Ainsi, dans ce contexte où rôdent et se mêlent ésotérisme, religion, superstition, dénonciations et peur de l’autre, chacun se sent à la merci d’un hypothétique ennemi. Même lorsqu’il doit partager avec lui un repas. Car lors d’une rencontre entre seigneurs, les accolades pouvaient se muer en coups de poignards. À moins que l’hôte ait l’idée d’offrir à son invité un breuvage... empoisonné.
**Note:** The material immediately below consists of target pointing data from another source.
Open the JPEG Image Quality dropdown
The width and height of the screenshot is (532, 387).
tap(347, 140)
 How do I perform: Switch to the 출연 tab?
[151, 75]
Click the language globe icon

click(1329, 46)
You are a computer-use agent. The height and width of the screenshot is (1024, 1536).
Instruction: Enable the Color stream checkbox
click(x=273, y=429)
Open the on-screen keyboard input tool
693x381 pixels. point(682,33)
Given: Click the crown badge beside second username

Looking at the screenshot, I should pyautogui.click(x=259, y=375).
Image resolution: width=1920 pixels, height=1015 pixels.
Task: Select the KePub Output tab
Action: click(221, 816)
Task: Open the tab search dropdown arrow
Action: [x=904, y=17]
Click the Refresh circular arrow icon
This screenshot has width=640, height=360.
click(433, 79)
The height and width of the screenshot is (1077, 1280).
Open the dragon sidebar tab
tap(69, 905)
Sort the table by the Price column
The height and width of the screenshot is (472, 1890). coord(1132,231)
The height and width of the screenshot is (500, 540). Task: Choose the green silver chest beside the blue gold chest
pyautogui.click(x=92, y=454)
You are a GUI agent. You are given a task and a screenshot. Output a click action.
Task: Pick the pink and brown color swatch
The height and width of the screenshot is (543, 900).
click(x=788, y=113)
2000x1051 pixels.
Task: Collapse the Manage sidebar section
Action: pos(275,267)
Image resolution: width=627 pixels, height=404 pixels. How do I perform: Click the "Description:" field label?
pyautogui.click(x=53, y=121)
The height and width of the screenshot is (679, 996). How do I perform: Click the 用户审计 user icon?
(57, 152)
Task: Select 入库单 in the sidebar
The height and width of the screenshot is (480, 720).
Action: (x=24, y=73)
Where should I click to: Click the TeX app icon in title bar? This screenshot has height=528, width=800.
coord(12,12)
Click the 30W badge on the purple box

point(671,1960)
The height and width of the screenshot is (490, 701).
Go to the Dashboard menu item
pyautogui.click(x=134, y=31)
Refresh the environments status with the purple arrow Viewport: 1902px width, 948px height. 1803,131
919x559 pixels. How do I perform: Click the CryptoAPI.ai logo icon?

Une amusante parade va donc s’installer. Afin de prouver sa bonne foi, le maître des lieux prendra l’habitude de verser une petite quantité de sa boisson dans le « verre » (récipient d’argent ou de terre) de son interlocuteur. Celui-ci devant répondre par le même geste en signe de confiance réciproque. Dans ces conditions, plus de doute possible sur la teneur inoffensive du breuvage. Car si l’un des deux récipients contenait à l’origine une potion mortelle, ce rituel anodin avait mélangé le poison dans les deux ustensiles. Ne restait plus qu’à boire simultanément la première gorgée en se regardant droit dans les yeux.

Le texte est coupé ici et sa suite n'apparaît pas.